A Huge Loss … To Seattle and to Boating

Image result for Daly's seattle paint

BANKRUPTCY … This morning I read that Daly’s Paint has closed its doors in Seattle and Bellevue, leaving unpaid debts and nearly $87,800 in customer deposits for orders that have gone unfilled.

The  End of the Future for My Home and for Many, Many Classical Boats … Daly’s is Gone!

Going to Daly’s where  a magician had racks of pigment, will no longer be possible.  This story is sad for anyone restoring an old Seattle home and even sadder for anyone restoring an old wood boat.  Matching stains is very hard. Woods have their own colors and those colors change as the wood ages.  Many of the woods used in classic homes in Seattle used wood that either no longer exists or, if some does exist, can only be afforded by Bill Gates. Wood in old boats is even harder to replace, the old forests are often gone and even if there was new wood, matching the stains is a challenge.

The history of our home tells the story.   Some 40 years ago my wife decided that we needed a bigger mortgage.  So we sold our ohso new house by Greenlake and bought a wreck in what is now a very expensive neighborhood, on Capital Hill.  The wreck was at the limit of what we could afford so we intended  to make up the difference with sweat and angst.  The miscreants who had owned the place had painted out the old, plain cut fir.  Where that did not work, they replaced first growth fir with pine from some tree farm in Alabama.

The good news?  Having grown up on wood boats, I knew how to stain.  We stripped all that paint and replaced the pine with wood we found abandoned in the attic of a lumber yard.  Then we went to Daly’s.  I knew about them because we also owned a boat and Daley’s was famous for making the best teak oil.  I brought some of the old stained wood and samples of the stripped wood and my “new” fir.  I worked with the experts and concocted my own custom stains.  I blended coal tar dyes, likely to fade with time as the new wood bleached, with earth dyes that would last … until now.  We hand rubbed all that wood and it is, if I may be proud, beautiful.

The story of old boats is even worse.  Boats used amazing woods .. varieties of mahogany, oak, cedar that no longer exist. Amazing wood workers, an artistic profession called “joinery,” created both the exterior and the interior of these boats  .. even the wood work in production line boats like Chris Craft was beautiful.  Joiners still exist, but the final step, application of stains, is a skill in itself.  Teak, walnut, white oak, cedar … can be stripped and cleaned but restoring  these woods to their original beauty will need someone who can replace the skills of the magicians from Daly’s.

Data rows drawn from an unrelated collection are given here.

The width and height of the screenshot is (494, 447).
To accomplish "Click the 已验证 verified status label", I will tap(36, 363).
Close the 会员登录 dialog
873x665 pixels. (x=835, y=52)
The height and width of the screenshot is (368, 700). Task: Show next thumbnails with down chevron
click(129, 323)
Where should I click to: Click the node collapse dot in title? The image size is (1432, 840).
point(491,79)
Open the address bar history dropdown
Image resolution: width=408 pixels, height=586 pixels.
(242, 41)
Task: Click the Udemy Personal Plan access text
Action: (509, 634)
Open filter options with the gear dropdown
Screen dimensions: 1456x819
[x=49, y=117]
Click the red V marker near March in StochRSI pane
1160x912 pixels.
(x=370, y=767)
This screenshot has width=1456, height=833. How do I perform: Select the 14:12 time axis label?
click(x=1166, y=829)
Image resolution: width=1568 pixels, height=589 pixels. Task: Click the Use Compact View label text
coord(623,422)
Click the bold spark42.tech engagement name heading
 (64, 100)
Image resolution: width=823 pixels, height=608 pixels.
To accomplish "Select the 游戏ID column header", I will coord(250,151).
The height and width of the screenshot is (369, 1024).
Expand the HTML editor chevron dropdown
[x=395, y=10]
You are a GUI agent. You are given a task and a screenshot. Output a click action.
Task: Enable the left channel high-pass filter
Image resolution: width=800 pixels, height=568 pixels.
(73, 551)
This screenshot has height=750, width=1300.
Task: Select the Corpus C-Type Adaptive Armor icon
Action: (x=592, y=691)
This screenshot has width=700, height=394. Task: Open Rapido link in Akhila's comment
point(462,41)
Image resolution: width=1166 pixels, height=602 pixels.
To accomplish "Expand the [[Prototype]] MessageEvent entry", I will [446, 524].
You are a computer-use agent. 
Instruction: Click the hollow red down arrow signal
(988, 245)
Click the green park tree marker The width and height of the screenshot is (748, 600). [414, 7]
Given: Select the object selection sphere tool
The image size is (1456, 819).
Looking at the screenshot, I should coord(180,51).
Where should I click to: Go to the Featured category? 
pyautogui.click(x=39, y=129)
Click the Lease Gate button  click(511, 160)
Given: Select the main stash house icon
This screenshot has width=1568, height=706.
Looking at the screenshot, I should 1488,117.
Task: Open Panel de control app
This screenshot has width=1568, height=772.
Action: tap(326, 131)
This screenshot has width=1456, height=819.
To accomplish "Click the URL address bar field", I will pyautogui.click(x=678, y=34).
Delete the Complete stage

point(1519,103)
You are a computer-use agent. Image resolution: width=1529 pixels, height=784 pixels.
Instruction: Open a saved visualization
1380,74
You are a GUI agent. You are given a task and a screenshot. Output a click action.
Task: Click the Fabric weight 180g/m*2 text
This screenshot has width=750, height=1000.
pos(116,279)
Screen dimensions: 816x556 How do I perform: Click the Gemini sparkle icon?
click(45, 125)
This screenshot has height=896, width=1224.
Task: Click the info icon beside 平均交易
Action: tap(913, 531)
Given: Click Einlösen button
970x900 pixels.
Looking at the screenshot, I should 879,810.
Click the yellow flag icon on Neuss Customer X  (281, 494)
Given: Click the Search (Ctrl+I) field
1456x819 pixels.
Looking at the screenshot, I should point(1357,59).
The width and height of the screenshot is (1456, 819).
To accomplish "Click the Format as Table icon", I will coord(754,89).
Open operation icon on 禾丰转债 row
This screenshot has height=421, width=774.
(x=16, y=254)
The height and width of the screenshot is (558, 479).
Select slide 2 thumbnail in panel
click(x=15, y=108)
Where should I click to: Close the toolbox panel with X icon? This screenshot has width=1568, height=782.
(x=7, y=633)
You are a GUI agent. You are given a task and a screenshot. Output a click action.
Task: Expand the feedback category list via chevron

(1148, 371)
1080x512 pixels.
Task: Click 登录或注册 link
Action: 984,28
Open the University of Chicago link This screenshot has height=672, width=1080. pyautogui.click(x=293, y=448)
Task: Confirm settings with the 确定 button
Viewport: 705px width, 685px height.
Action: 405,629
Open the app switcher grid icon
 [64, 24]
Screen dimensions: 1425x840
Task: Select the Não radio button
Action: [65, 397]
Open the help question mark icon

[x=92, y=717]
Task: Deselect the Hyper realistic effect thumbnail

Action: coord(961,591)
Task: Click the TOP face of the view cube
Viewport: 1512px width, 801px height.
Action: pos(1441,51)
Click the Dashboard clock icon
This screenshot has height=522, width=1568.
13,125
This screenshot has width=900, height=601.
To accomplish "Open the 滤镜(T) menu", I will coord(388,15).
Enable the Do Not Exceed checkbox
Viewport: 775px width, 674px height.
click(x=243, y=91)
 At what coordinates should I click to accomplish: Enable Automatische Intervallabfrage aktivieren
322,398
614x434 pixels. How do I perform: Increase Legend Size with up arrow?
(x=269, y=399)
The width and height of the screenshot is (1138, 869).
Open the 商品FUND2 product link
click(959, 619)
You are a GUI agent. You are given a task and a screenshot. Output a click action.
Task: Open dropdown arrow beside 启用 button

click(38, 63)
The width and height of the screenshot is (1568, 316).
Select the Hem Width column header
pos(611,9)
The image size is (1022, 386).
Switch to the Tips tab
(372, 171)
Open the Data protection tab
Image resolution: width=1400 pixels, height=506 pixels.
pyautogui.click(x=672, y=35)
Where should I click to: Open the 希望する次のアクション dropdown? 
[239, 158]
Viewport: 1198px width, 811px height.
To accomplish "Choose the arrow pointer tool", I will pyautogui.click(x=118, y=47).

A court-appointed receiver, Elliott Bay Asset Solutions, is in the process of liquidating the assets of the family-owned business to pay its debts. The receivership process is similar to a bankruptcy, “but typically yields a quicker and better return for creditors,” Olson said, adding that it would ensure an orderly distribution of the remaining assets.

Anyone who believes they’re owed money by Daly’s must make a claim with King County Superior Court no later than April 3, according to documents in the receivership, which was filed Feb. 26.